Mas, depois daquela sensação mágica, também tivemos nossos momentos de dificuldade, especialmente no início. Fissuras, peito empedrado, cansaço. Pequenos problemas que foram sendo superados aos poucos, com o apoio e a orientação da minha querida doula Daniela Andretto, que é especialista em amamentação.

 

Mas o maior desafio, aquele que colocaria meu sonho em risco, viria um pouco mais tarde, aos três meses de Davi (uma coincidência!). Realizando exames de rotina, descobri que o hipertireoidismo que eu havia desenvolvido um ano antes da gravidez, havia voltado inesperadamente. Em consulta, a endocrinologista alertou-me que, com o uso da medicação, eu não poderia mais amamentar, pois a dose elevada do remédio afetaria a tireoide de Davi, bloqueando seu funcionamento.

 

Apesar de toda a confiança depositada em minha médica, não podia acatar sua recomendação sem ao menos ouvir outra opinião.
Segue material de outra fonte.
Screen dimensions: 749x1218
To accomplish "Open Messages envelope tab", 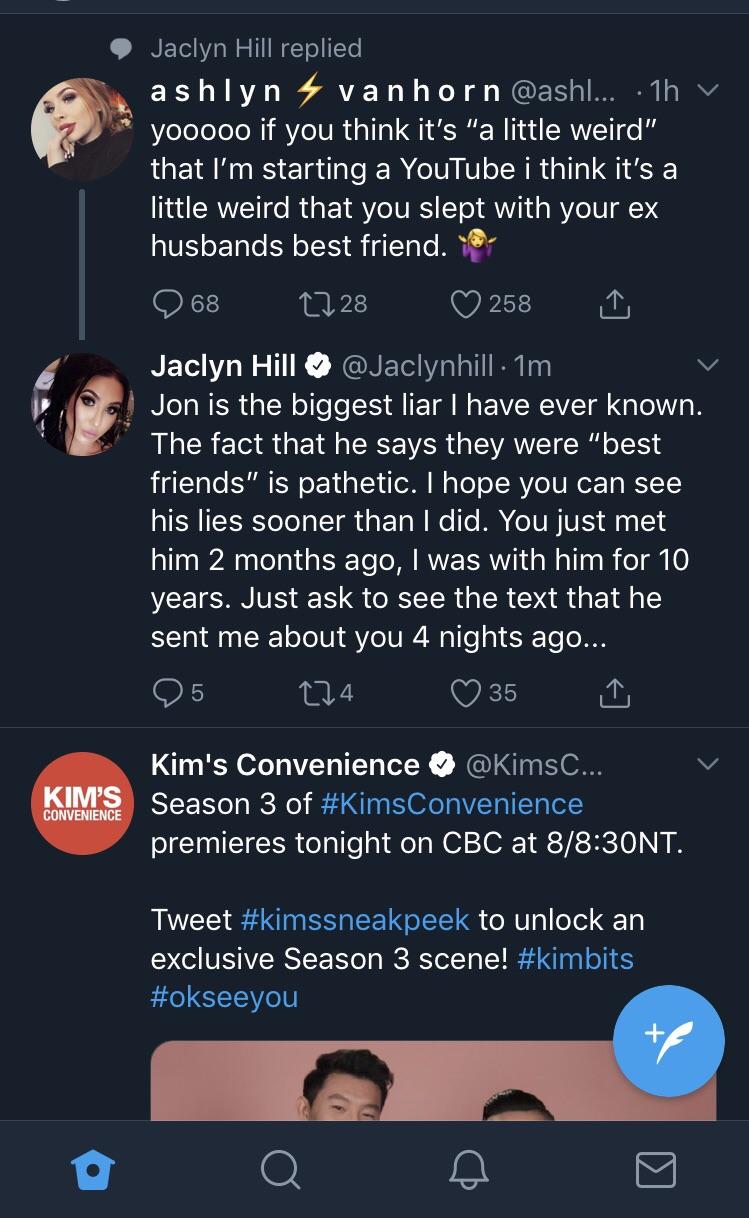I will [x=656, y=1168].
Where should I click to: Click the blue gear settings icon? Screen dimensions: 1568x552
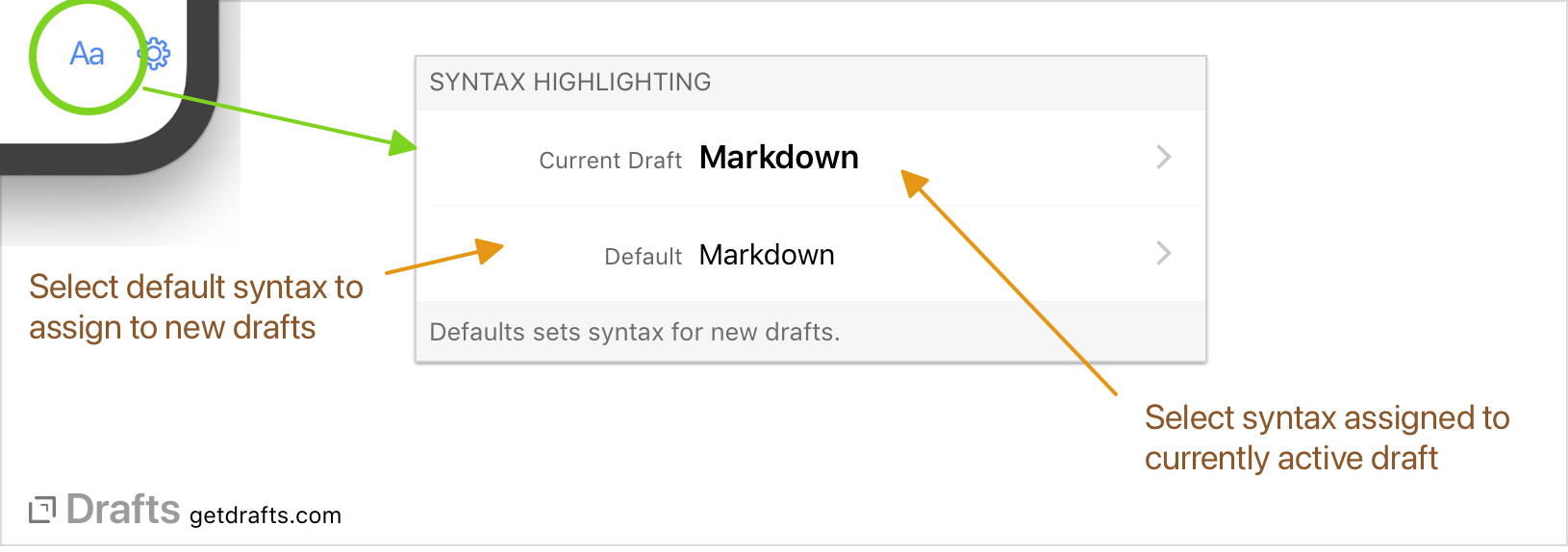pyautogui.click(x=156, y=54)
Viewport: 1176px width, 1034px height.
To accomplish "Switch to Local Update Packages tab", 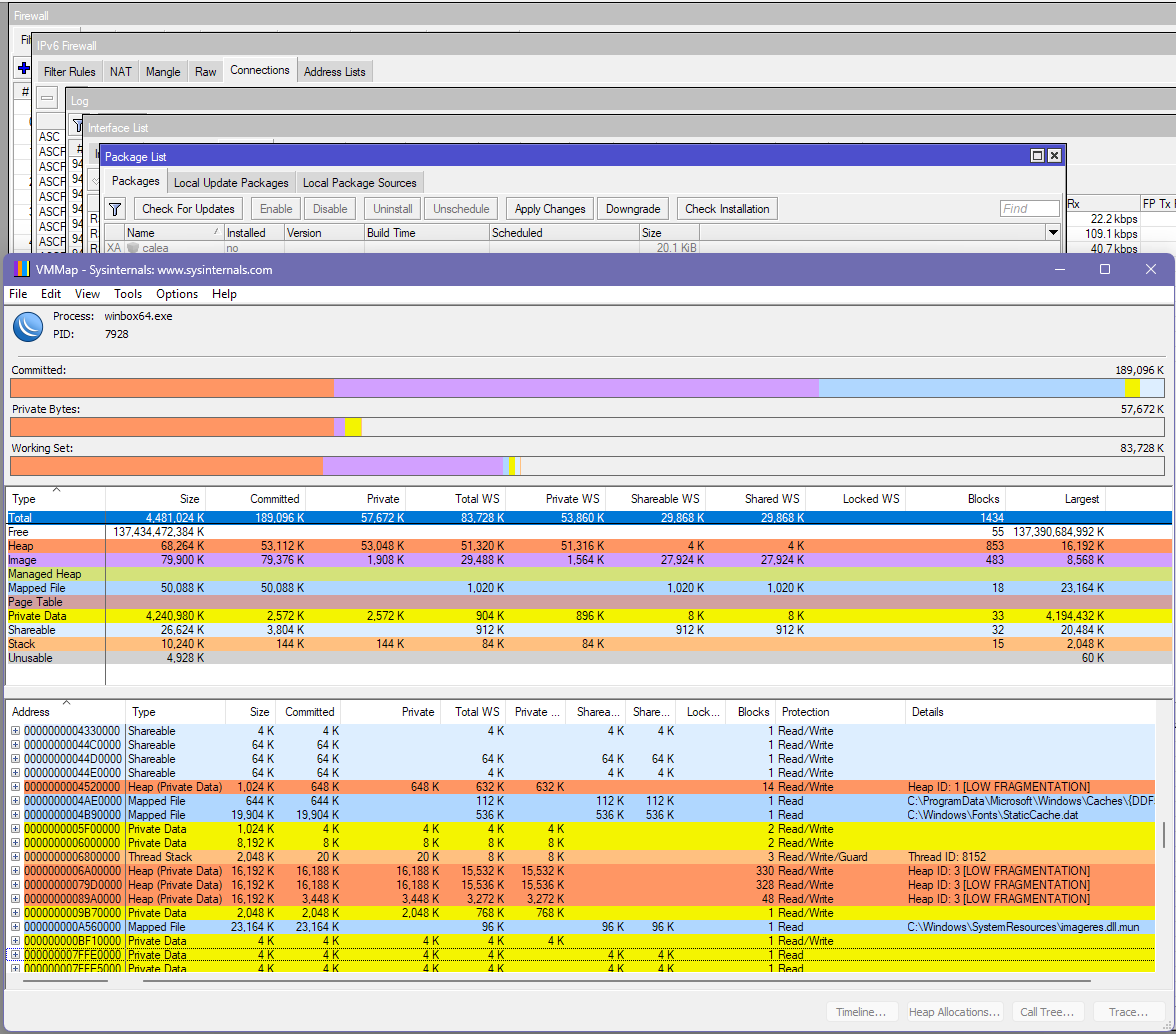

Pedi a orientação do pediatra de meu filho, que, baseado em literatura médica atualizada, endossou a segurança da amamentação. Foram vários meses de uso do medicamento até que a função tireoidiana fosse controlada, sem qualquer alteração na tireoide do bebê.

 

Antes que Davi completasse seis meses, vivenciei outras situações de medo e de preocupação com uma suposta diminuição do leite, como se eu estivesse fadada ao insucesso da amamentação exclusiva. A superação veio com paciência, persistência e muita conversa com as queridas amigas do grupo de pós-parto, que me ajudaram a vencer esses obstáculos.

 

Hoje Davi está com um ano e um mês e, ao contrário do que eu imaginava, ainda mama no peito (só no peito). E muito! A primeira dentição, minha volta ao trabalho, a pressão social, as críticas familiares, enfim nenhum dos mitos que envolvem o ato de amamentar foi capaz de nos atrapalhar nesse instante único.

 

Aprendi nesses episódios que, além do desejo da mãe, a orientação adequada de profissionais especializados (e dedicados ao atendimento humanizado) é fundamental para o sucesso do aleitamento materno. Porém, mais do que isso, a construção de uma rede de apoio, formada por mulheres que vivenciam uma fase semelhante, a exemplo dos grupos de pós-parto, é imprescindível para que esse momento tão delicado da vida de uma mãe possa ser ainda mais enriquecedor.

 

Finalmente, também é indispensável o papel do pai, como companheiro e parceiro, nessa fase inicial da vida do bebê. Sem a participação intensa e o incentivo do Alexandre tudo teria sido muito mais difícil.

 

Amamentar é amar, é materializar esse sentimento tão sublime, é ser mãe em plenitude. Eu e Davi ainda queremos curtir muito esses momentos mágicos de puro prazer!